_Aim of the exercise_
In the entries below, find the line with "stadtpolizei@stadthall.at (79, 2379)" and the line with "Terms of Service (79, 1314)". Return those two lines and all lines between them, exactly.

Stored records:
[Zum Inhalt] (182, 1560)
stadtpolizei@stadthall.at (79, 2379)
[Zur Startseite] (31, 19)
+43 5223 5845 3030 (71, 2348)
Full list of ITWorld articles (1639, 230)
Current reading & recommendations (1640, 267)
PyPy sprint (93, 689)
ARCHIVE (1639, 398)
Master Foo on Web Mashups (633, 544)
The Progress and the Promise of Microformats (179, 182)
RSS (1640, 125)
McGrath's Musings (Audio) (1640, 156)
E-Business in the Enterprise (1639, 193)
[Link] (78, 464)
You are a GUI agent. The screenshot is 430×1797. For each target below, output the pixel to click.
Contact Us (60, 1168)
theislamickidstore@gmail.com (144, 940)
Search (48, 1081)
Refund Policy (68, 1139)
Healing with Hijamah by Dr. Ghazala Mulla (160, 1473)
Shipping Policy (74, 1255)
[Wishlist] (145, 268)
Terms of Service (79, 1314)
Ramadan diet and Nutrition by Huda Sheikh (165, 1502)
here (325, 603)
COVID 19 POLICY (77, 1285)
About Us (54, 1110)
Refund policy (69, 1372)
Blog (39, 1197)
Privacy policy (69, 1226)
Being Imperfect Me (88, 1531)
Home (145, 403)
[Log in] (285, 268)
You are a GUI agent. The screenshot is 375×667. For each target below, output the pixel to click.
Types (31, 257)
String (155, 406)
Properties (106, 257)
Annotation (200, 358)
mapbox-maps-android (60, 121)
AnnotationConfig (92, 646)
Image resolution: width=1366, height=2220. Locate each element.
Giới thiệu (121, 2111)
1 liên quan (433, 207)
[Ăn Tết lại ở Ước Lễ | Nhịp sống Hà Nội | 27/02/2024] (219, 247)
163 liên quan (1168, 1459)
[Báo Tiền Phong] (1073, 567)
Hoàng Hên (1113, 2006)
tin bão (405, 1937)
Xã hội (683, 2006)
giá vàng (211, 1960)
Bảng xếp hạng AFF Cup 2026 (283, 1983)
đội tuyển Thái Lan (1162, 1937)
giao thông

_Task response_
stadtpolizei@stadthall.at (79, 2379)
[Zur Startseite] (31, 19)
+43 5223 5845 3030 (71, 2348)
Full list of ITWorld articles (1639, 230)
Current reading & recommendations (1640, 267)
PyPy sprint (93, 689)
ARCHIVE (1639, 398)
Master Foo on Web Mashups (633, 544)
The Progress and the Promise of Microformats (179, 182)
RSS (1640, 125)
McGrath's Musings (Audio) (1640, 156)
E-Business in the Enterprise (1639, 193)
[Link] (78, 464)
You are a GUI agent. The screenshot is 430×1797. For each target below, output the pixel to click.
Contact Us (60, 1168)
theislamickidstore@gmail.com (144, 940)
Search (48, 1081)
Refund Policy (68, 1139)
Healing with Hijamah by Dr. Ghazala Mulla (160, 1473)
Shipping Policy (74, 1255)
[Wishlist] (145, 268)
Terms of Service (79, 1314)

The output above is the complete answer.